After the IPO in September 2021, shares fell to the $20 mark by the end of the year 2021, as shares fell to $10 in August 2022 (after even trading in the mid-single digits during the spring). While revenues for the remainder of 2021 grew at a decent clip, with the company ending the fourth quarter with a more than half a billion revenue run rate. Operating losses ticked up (in part due to stock-based compensation expenses following the IPO).

The 2022 outlook was mixed, with sales seen up 32-34% to a midpoint of $610 million, with adjusted EBITDA losses seen at a midpoint of $35 million. After adjusting back many items, it was clear that losses were not really coming down.

First quarter sales for 2022 rose by 49% to $136 million, as operating losses increased to $23 million. Second quarter sales rose by 42% to $157 million, as operating losses rose to $39 million, due to ballooning stock-based compensation expenses. With shares trading at $10 in August 2022, the company commanded a mere $1.3 billion operating asset valuation (after accounting for a sizeable net cash position). This valued the business at just around 2 times sales, as the troubles were the substantial losses (driven by stock-based compensation expenses).
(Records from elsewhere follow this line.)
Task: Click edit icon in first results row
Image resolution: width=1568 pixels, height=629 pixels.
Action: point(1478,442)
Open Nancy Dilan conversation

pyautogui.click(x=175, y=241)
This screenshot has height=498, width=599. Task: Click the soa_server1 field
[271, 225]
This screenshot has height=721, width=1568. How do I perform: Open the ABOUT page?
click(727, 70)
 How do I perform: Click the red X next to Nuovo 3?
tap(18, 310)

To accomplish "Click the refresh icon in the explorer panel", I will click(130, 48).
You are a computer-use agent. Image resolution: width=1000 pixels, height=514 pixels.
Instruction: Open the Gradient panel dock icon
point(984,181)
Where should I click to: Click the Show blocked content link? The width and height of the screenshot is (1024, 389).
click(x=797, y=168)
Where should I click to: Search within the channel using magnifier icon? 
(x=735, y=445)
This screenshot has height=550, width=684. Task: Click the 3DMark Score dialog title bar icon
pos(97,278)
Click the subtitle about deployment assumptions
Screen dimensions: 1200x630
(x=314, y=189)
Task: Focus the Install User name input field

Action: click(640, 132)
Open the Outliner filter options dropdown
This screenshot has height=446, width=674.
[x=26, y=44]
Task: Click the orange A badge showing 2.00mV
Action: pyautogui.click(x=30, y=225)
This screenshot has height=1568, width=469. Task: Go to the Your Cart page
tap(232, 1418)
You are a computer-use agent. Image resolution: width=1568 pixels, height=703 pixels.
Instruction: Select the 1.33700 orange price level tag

The combination of 50% sales growth in combination with a mere 2 times sales multiple looks highly compelling, as the issue was that of significant losses. On the other hand, a strong balance sheet gave the company plenty of time to display on operating leverage, making an opportunistic position seem warranted.

On Fire

Still, a $10 stock at the start of this year, shares of Remitly have gradually risen to current levels of $27, marking a big recovery as shares have essentially tripled.

In February, reported a 43% increase in full year sales to $654 million on the back of a 40% increase in volumes send to $28.6 billion, indicating that the company’s cut actually increased a bit. The problem is that operating losses for the year tripled to $121 million, albeit that fourth quarter operating losses of nearly $23 million rose much more modestly (in what typically is a stronger fourth quarter).

The heavily adjusted EBITDA number came in at minus $14 million, as the company guided for 2023 sales to be up 33% to a midpoint of $870 million, with EBITDA losses seen between ten million and flat, marking just modest progress on the bottom line.

First quarter sales this year rose 50% (on the back of a 40% increase in send volumes) with revenues reported at nearly $204 million, as operating losses were reported at $28 million on actually an EBITDA profit of $5 million. On the back of the strong topline results, the company hiked the full year sales guidance to $885 million and saw EBITDA profits around $10 million.

In August, second quarter sales were reported up 49% to $234 million, with send volumes up 38%. Operating losses narrowed to $18 million on a $20 million EBITDA number. For the year revenues are now seen at $920 million, with EBITDA seen between $33 and $40 million, with both metrics having been hiked significantly.

The revised outlook suggests that momentum is set to continue as the issue is that dilution, losses depleting net cash balances and the rising share price means that operating asset valuations have risen to $4.6 billion. This means that a 2 times sales multiple this time last year has moved up to 5 times, actually on the back of accelerating topline sales growth and some progress on the bottom line as well.

What Now?

The reality is that I am very impressed with the Remitly Global, Inc. business and the stock since I was cautiously upbeat in August last year, as shares nearly tripling in just fifteen months is a very impressive result.

Recognizing the great sales growth and margin improvements demonstrated upon, I think that the stock moves up for the right reason, but simply might have risen a bit too much.

This makes me cautious to get involved (also as revenue growth outpaced spend growth), making me a profit taker with an above average and continued interest in the firm.